Your objective> Any image in the records is to be skipped; everything else should be reproduced exactly.

Given data>
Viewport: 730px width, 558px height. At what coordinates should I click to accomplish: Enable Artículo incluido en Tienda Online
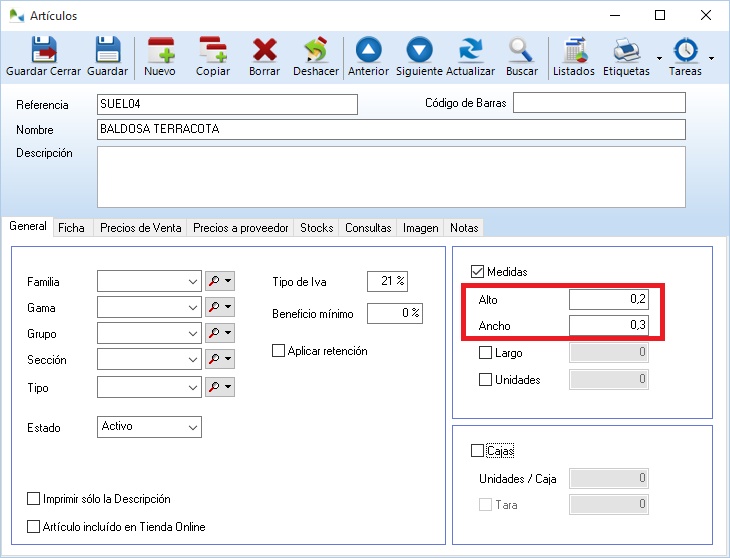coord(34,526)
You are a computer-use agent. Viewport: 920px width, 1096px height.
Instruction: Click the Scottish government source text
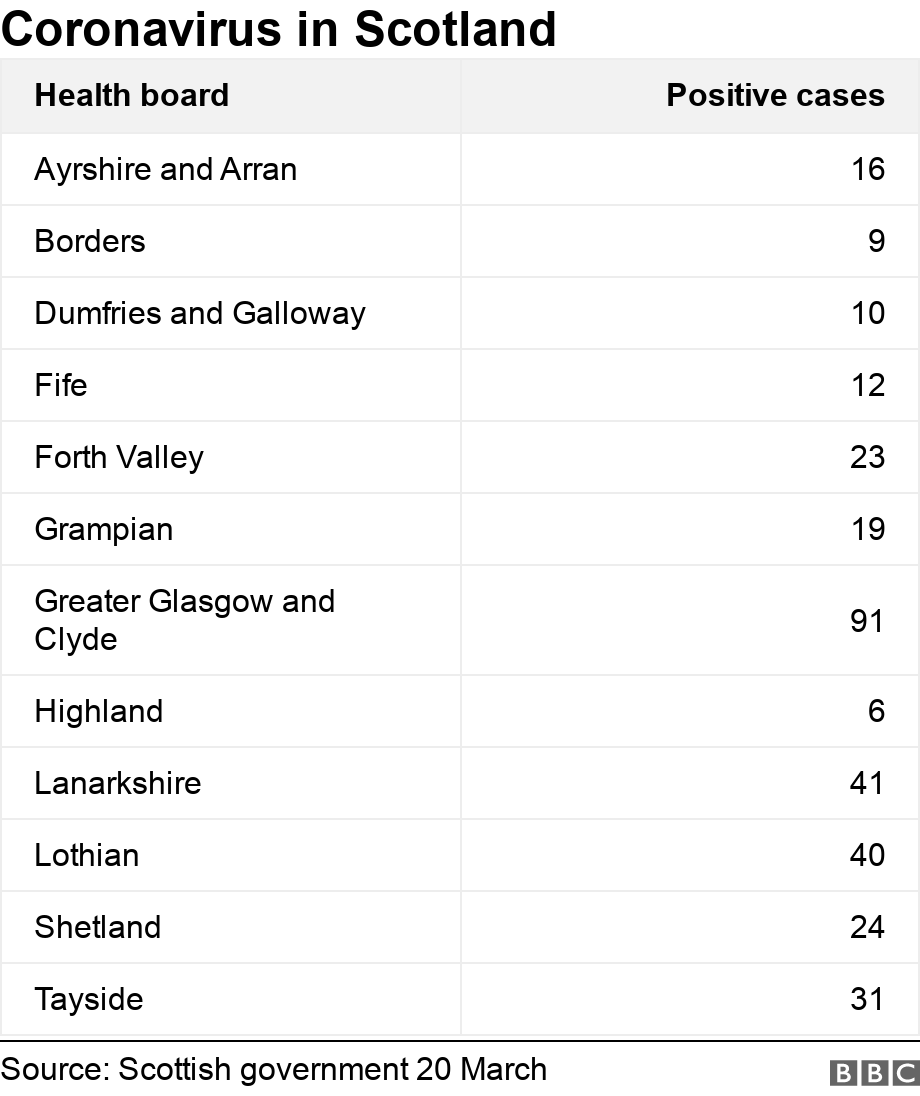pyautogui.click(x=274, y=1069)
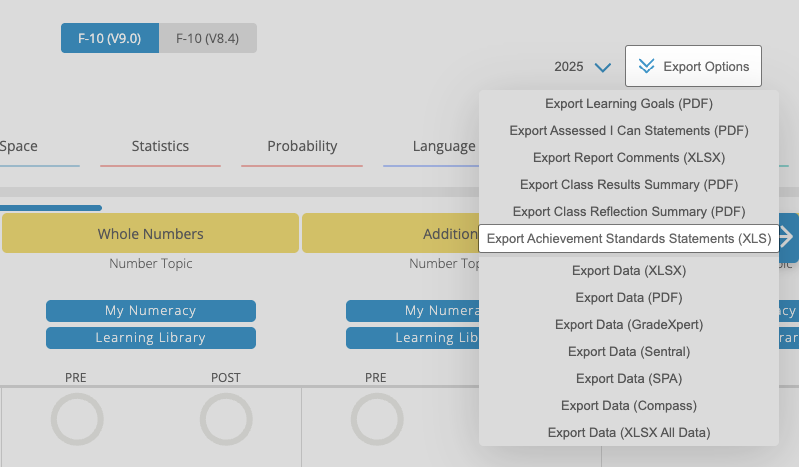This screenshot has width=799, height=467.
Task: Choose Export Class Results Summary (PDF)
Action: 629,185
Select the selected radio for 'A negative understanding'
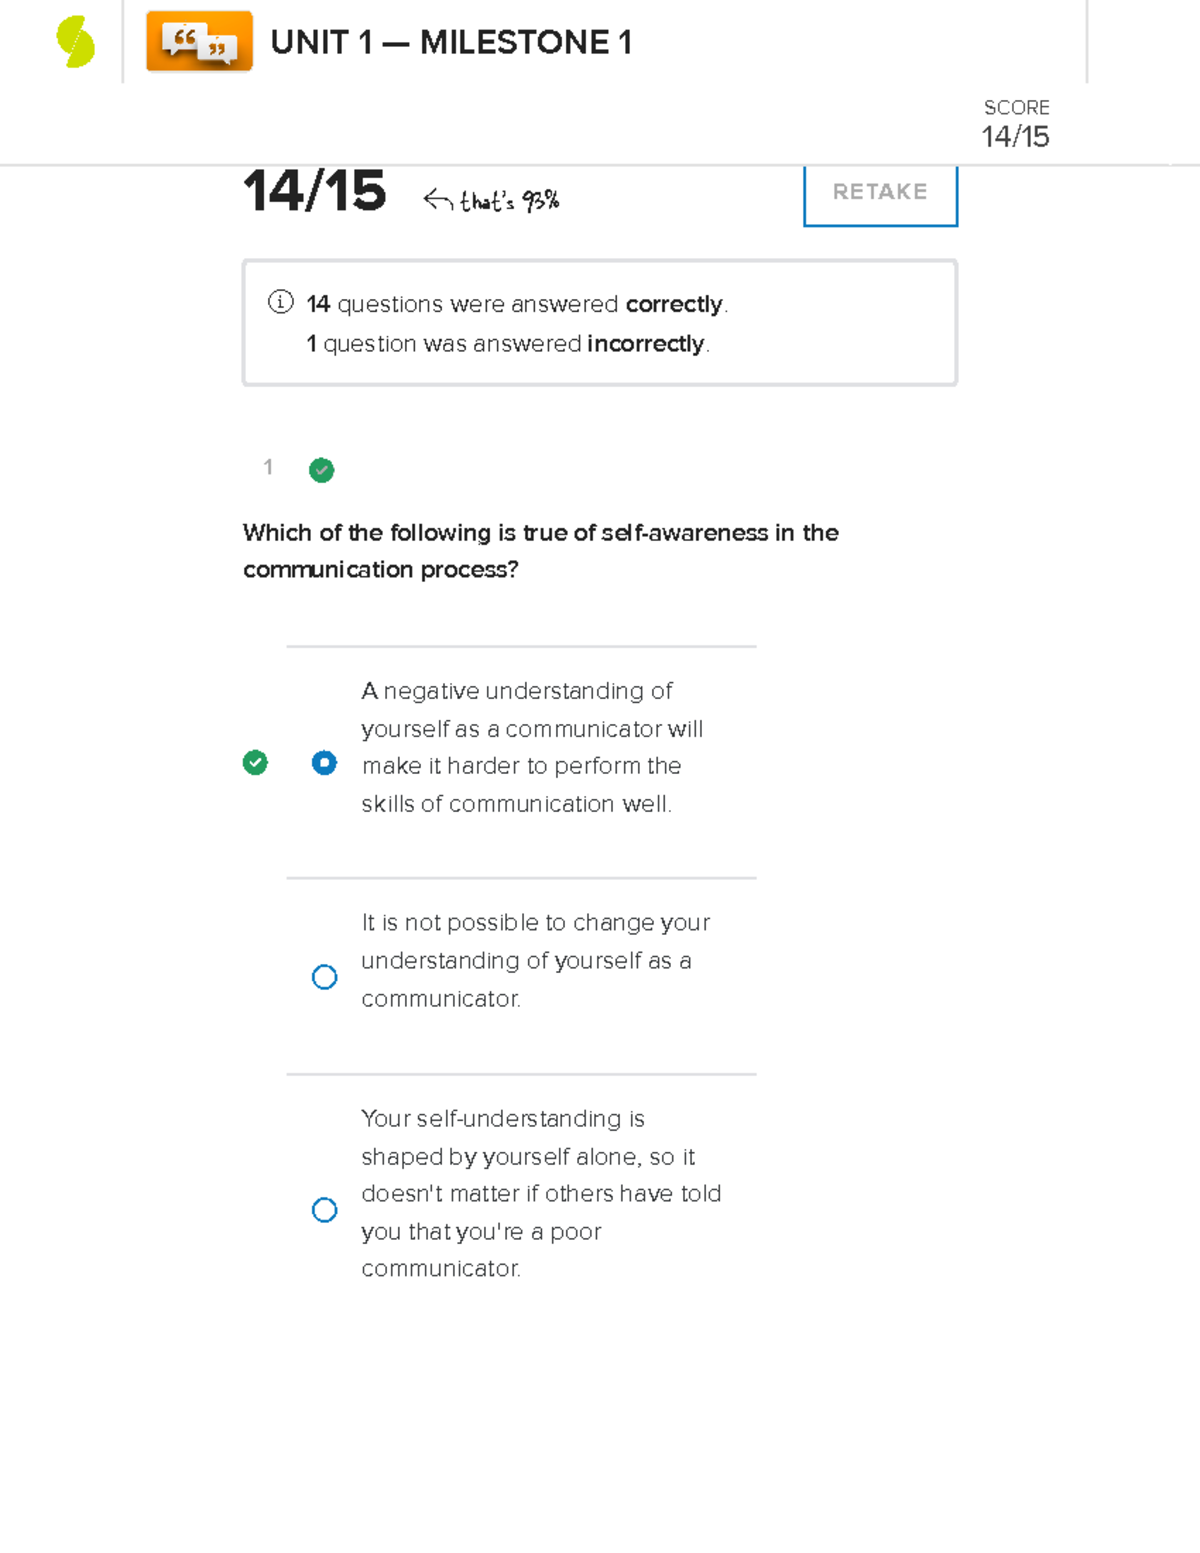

Answer section>
Viewport: 730px width, 558px height. At what coordinates should I click to accomplish: Enable Artículo incluido en Tienda Online
coord(34,526)
You are a computer-use agent. Viewport: 920px width, 1096px height.
Instruction: Click the Scottish government source text
pyautogui.click(x=274, y=1069)
This screenshot has width=799, height=467.
Task: Choose Export Class Results Summary (PDF)
Action: 629,185
Select the selected radio for 'A negative understanding'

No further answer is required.